Question: Find a rational parametrization of the conic whose equation in homogeneous coordinates is:
$x^2+y^2-xy-z^2=0$
Hence find all rational numbers $x, y$ such that:
$x^2+y^2-xy=1$
It seems I don't quite understand the rational parametrization lecture notes. Can someone show me how to deal with this example so that I see how to approach those type of problems? I think I am familiar with the basic concepts
Basically what I've done is to reduce it to $-z_1^2+\frac{1}{2}z_2^2+\frac{3}{2}z_3^2=0$
For a parametrization of the affine curve you need a rational point, say $(-1,0)$. Then a line through $(-1,0)$ will intersect the conic in another point. For the line through $(-1,0)$ take $y=t(x+1)$ as the equation.
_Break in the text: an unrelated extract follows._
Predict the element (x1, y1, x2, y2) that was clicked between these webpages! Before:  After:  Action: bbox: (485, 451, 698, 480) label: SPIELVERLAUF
Substitute the equation of the line into the equation of the affine conic. so $$x^2 + (t(x+1))^2-x(t(x+1))=1$$ After expanding and collecting terms we find $$x^2(1-t+t^2)+(2t^2-t)x+(t^2-1)=0$$ Divide through by $1-t+t^2$ to finally get $$x^2+\frac{(2t^2-t)}{(1-t+t^2)}x+\frac{(t^2-1)}{(1-t+t^2)}=0$$ We know one root of the quadratic is $-1$, and the product of the roots must be $\frac{(t^2-1)}{(1-t+t^2)}$, so we conclude $$x= \frac{(1-t^2)}{(1-t+t^2)}$$ Returning to the equation of the line $y=t(x+1)$ to find $y$ gives $$y = \frac{t(2-t)}{(1-t+t^2)}$$ So we have a rational parametrization of the conic in terms of the rational parameter $t$.